To obtain the correct results, those mutable variables must be used in the correct order: this is why the encapsulated-state type ST s a is monadic.


For Haskell code based on visible effects, that is correct - as you subsequently noted:

we have libraries like Pipes/Conduit that are designed to help […]

But ordinary (effect-free) Haskell code ought to be capable of being evaluated in any order, just as long as the data dependencies are preserved. This form of implicit parallelism works for SQL, so it should also work for Haskell. So it not (quite) working like that at the moment just means more work needs to be directed at the implementation; something which you’ve also noted:

I parallelized and refactored the previous version: 1brc · GitHub

Parallel performance is very erratic on my laptop, there’s 2-3x difference between runs. I’m testing 500M inputs because I don’t have enough RAM to hold the 1B file in memory, and while I don’t run out of memory with mmap, apparently I get some IO bottleneck. The best I was able to do was 1.9s for 500M. The number of threads can be set with +RTS -N.

2 Likes

I’ve seen similar erratic behaviour on my Fortran version on machines with SATA SSDs with a sequential read speed of about 560MB/s. I suspected it was because the mmap buffer is being consumed quicker than that which causes strange IO signalling effects leading to arbitrary delays. I suspect those with SSDs on a PCIe interface won’t see this problem since the bandwidth is about 10x SATA. Does this correspond to your experience?

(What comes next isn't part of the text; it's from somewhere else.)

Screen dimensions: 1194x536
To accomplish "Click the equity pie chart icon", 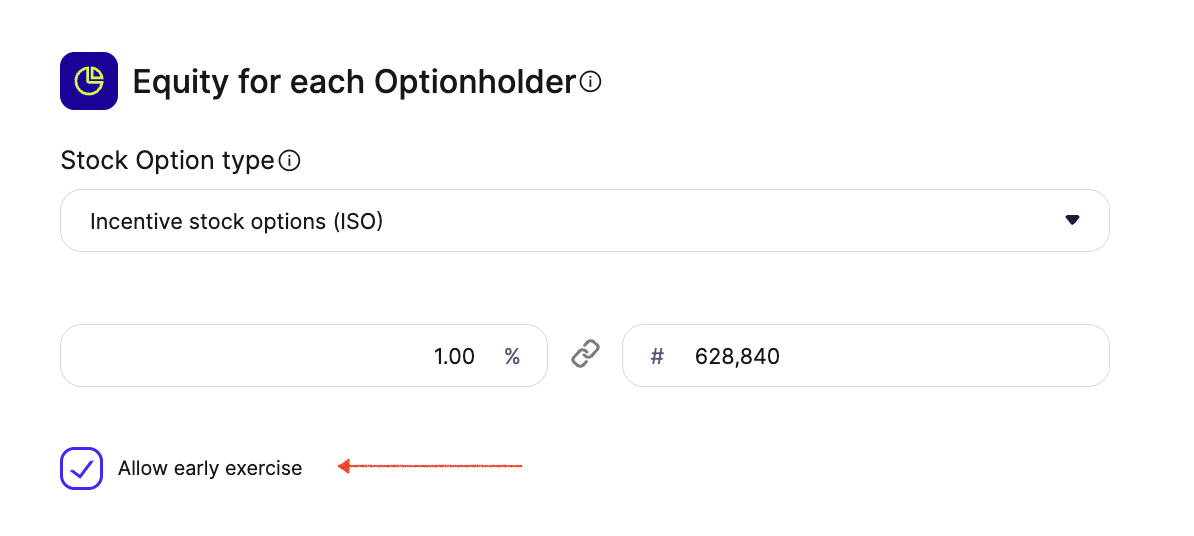I will (89, 81).
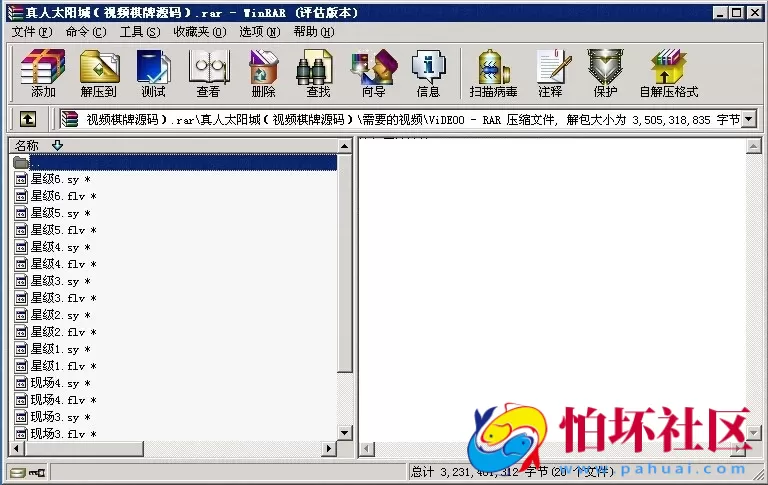Click file list scrollbar down arrow
The width and height of the screenshot is (768, 485).
tap(345, 433)
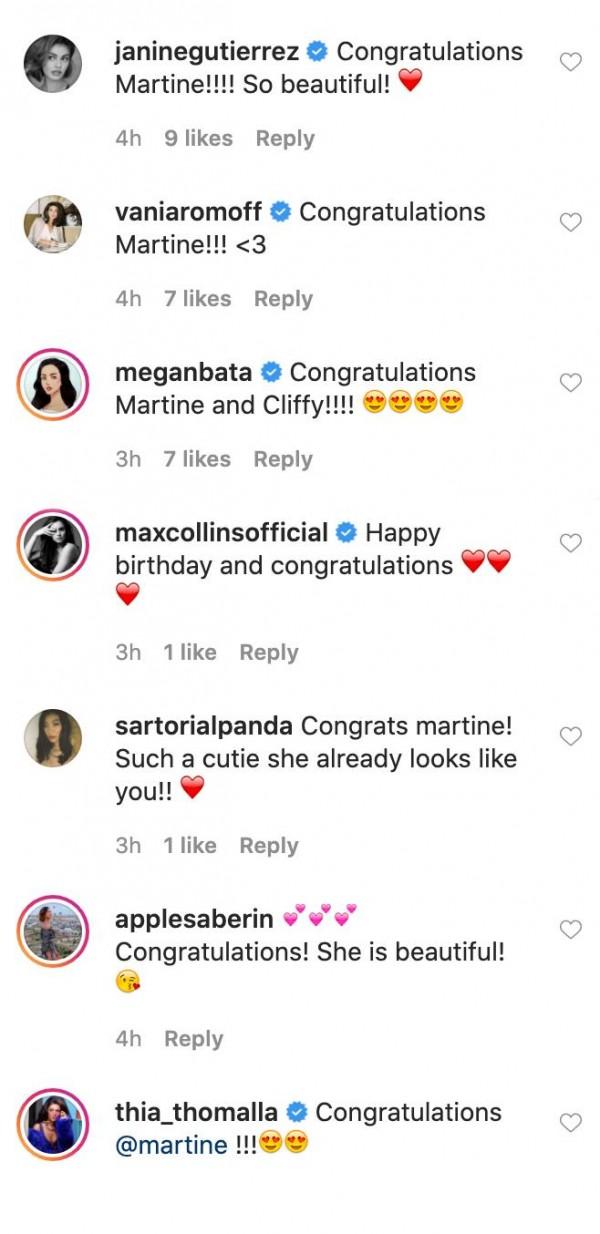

For me the results are relatively consistent, but a bit odd:

$ for i in {1..12}; do echo "---------------------"; echo "-N$i"; time cabal run --ghc-options="-threaded -fllvm" -O2 1brc.hs -- +RTS -N$i -RTS >/dev/null; done
---------------------
-N1

real	0m18,785s
user	0m18,035s
sys	0m0,755s
---------------------
-N2

real	0m18,784s
user	0m18,073s
sys	0m0,778s
---------------------
-N3

real	0m12,654s
user	0m18,013s
sys	0m0,810s
---------------------
-N4

real	0m9,574s
user	0m17,987s
sys	0m0,814s
---------------------
-N5

real	0m4,054s
user	0m17,944s
sys	0m0,838s
---------------------
-N6

real	0m6,524s
user	0m18,083s
sys	0m0,783s
---------------------
-N7

real	0m5,724s
user	0m18,379s
sys	0m0,822s
---------------------
-N8

real	0m5,694s
user	0m19,745s
sys	0m0,851s
---------------------
-N9

real	0m6,604s
user	0m18,359s
sys	0m0,799s
---------------------
-N10

real	0m4,694s
user	0m21,872s
sys	0m0,881s
---------------------
-N11

real	0m4,434s
user	0m23,389s
sys	0m0,890s
---------------------
-N12

real	0m2,664s
user	0m26,655s
sys	0m0,980s

So it takes only 2.664 seconds for the full 1 billion rows with -N12 which is the number of hyperthreads that my CPU has. If I make the -N larger then there are no more gains as expected, although it also doesn’t seem to get slower.

The strange thing is that -N2 gives pretty much the same time as -N1 (and the same for some other numbers).